■ **What is expected**: Reproduce verbatim the lines of the material below, starting at the line with "Select the 身份证 upload area" and ending at the line with "The width and height of the screenshot is (359, 178).", both inclusive; skip the rest.

Start of Listed records

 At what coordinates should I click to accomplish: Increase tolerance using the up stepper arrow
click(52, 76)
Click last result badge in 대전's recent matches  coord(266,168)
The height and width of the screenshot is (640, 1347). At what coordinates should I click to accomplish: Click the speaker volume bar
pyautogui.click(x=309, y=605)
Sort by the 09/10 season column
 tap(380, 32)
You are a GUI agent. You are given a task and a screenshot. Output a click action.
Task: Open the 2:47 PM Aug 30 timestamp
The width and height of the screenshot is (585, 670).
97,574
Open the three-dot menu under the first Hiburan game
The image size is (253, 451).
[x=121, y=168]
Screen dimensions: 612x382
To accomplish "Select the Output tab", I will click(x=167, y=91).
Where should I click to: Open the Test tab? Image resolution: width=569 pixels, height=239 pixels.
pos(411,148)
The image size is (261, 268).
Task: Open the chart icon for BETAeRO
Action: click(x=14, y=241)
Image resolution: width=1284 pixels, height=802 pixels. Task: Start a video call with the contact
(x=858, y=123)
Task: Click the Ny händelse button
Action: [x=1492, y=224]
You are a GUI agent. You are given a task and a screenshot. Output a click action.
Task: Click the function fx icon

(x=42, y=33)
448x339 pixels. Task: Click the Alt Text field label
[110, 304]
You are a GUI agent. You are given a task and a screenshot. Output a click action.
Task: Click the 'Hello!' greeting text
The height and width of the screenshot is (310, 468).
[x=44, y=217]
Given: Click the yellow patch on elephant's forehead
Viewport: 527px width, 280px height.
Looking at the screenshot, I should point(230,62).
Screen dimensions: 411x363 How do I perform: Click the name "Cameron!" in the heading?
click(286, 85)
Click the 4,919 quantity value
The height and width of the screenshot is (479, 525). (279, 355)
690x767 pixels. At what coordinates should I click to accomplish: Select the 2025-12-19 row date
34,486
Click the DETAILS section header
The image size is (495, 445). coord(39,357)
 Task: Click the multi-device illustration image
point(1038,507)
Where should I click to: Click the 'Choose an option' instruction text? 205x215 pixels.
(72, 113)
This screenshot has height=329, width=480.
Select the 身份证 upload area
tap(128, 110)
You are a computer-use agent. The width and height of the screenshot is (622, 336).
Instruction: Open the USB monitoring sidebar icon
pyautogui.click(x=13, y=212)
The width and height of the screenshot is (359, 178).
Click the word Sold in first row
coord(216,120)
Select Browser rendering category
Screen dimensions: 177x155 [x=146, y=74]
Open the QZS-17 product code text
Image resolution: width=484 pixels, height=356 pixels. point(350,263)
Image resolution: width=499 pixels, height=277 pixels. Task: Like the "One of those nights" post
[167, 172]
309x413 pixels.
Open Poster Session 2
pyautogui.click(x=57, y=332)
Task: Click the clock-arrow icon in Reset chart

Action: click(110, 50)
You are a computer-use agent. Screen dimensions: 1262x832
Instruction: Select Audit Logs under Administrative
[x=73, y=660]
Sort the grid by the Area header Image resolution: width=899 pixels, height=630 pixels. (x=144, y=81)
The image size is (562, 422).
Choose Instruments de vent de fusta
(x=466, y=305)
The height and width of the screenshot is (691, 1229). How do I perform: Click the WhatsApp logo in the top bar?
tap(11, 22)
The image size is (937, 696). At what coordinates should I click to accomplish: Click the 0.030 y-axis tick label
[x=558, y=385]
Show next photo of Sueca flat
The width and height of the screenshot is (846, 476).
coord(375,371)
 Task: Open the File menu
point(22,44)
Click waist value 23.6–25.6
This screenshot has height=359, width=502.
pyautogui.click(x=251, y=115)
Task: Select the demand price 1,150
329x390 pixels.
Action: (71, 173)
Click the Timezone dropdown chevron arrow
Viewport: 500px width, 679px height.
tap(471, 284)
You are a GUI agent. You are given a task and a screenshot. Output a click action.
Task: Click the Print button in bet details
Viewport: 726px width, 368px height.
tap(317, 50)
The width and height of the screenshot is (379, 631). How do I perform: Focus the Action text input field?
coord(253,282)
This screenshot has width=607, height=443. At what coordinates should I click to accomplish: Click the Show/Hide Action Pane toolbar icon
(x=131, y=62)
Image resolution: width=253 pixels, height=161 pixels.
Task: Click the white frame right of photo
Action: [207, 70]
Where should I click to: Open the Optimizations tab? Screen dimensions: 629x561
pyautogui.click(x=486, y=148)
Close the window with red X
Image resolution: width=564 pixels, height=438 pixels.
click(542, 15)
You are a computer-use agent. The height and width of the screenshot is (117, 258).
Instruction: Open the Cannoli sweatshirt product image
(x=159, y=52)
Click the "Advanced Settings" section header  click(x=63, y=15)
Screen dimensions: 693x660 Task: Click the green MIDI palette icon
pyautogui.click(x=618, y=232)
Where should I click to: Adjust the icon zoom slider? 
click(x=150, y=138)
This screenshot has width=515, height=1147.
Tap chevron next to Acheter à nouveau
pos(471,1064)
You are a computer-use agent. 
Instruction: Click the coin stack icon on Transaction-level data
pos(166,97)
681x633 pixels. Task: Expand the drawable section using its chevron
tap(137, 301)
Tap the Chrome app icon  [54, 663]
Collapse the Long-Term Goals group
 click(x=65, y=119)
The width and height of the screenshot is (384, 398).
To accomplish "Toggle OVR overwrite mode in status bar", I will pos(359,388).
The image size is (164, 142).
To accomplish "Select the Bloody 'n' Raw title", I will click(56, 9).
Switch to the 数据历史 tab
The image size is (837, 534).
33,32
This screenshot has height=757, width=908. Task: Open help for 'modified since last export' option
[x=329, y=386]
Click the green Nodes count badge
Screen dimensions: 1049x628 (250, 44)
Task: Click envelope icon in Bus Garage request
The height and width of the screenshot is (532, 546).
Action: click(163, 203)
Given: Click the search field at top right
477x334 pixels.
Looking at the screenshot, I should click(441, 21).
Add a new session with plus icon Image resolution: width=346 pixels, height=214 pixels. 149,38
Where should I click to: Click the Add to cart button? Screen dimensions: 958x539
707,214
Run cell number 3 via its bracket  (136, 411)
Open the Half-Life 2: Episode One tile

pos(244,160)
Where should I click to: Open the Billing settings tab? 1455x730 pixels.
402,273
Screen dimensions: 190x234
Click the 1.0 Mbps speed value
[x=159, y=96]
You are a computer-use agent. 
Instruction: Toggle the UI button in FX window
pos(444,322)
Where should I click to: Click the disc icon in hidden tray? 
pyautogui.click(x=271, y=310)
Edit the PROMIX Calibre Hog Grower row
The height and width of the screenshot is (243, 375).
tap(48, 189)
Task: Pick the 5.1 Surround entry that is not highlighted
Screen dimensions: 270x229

End of Listed records

■ **Final answer**:
Select the 身份证 upload area
tap(128, 110)
You are a computer-use agent. The width and height of the screenshot is (622, 336).
Instruction: Open the USB monitoring sidebar icon
pyautogui.click(x=13, y=212)
The width and height of the screenshot is (359, 178).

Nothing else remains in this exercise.